Les Saby, qui vivaient « dans le nord », c’est-à-dire à Blois, avaient fait un crochet, au cours d’un voyage à Nice, pour embrasser l’ami Nérée. C’étaient des gens charmants, très expansifs, répondant beaucoup mieux que Galliane au type conventionnel du Méridional ; et ils étaient visiblement heureux de se trouver là.

Mme Horsel, en beauté dans une robe fleurie, s’épanouissait d’aise, d’autant que la jeune Mme Saby n’était pas jolie et que Blanche, très exceptionnellement, avait le teint un peu terne et les traits tirés.

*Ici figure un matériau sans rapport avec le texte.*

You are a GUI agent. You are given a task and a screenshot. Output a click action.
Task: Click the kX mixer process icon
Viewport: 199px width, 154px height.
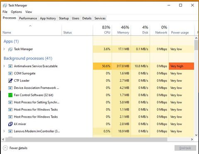[x=10, y=124]
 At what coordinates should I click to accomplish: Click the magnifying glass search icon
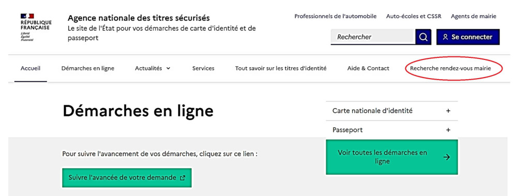(x=423, y=37)
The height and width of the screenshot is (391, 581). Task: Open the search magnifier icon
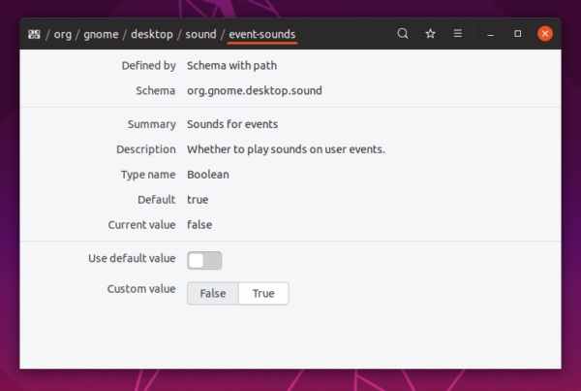(403, 34)
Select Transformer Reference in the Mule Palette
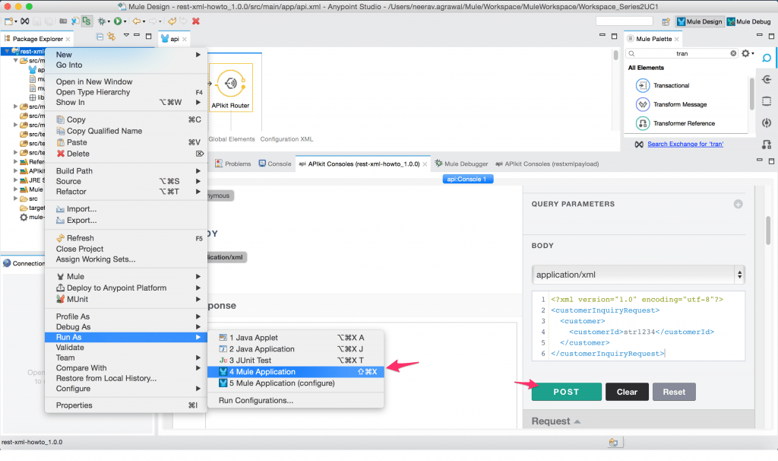Viewport: 778px width, 461px height. pyautogui.click(x=684, y=122)
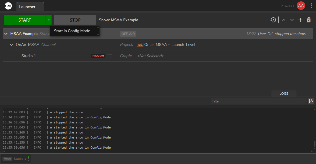Select Start in Config Mode option
This screenshot has width=316, height=164.
[x=72, y=31]
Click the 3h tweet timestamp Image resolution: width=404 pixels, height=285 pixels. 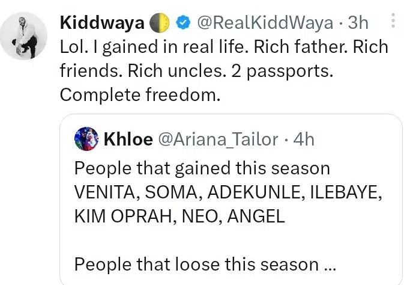click(358, 23)
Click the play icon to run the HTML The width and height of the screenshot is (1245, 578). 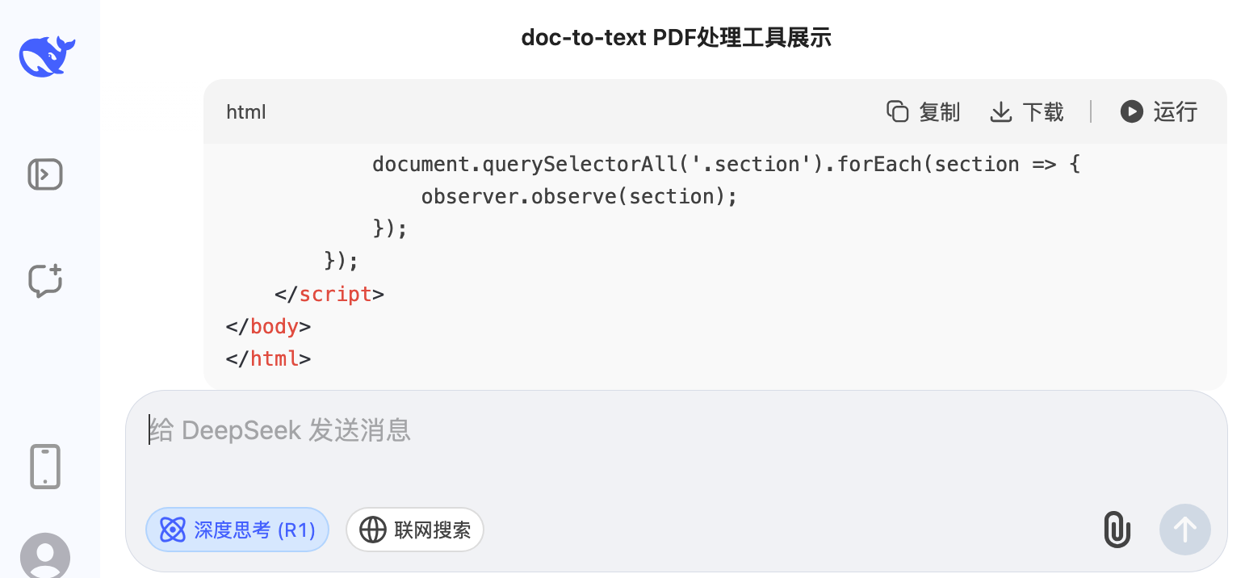point(1131,111)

Inévitablement, les deux anciens camarades de jeux et d’études évoquaient les souvenirs et les visages de leurs jeunes années. Des noms presque oubliés leur revenaient aux lèvres :

— Et Max Guillot, l’as-tu revu ?

— Jamais… Et sais-tu ce que devient ce grand fou de Rollier ?

— Un grave magistrat. Il est juge d’instruction à Châteauroux.

— Et Georges Bard ? questionna Nérée. La dernière lettre que je lui écrivis est restée sans réponse.

— Pauvre Bard ! Il ne doit pas être très disposé aux épanchements épistolaires. Tu ne sais donc pas son histoire ?

— Je ne sais rien de lui depuis son mariage, qui eut lieu peu de temps avant le mien.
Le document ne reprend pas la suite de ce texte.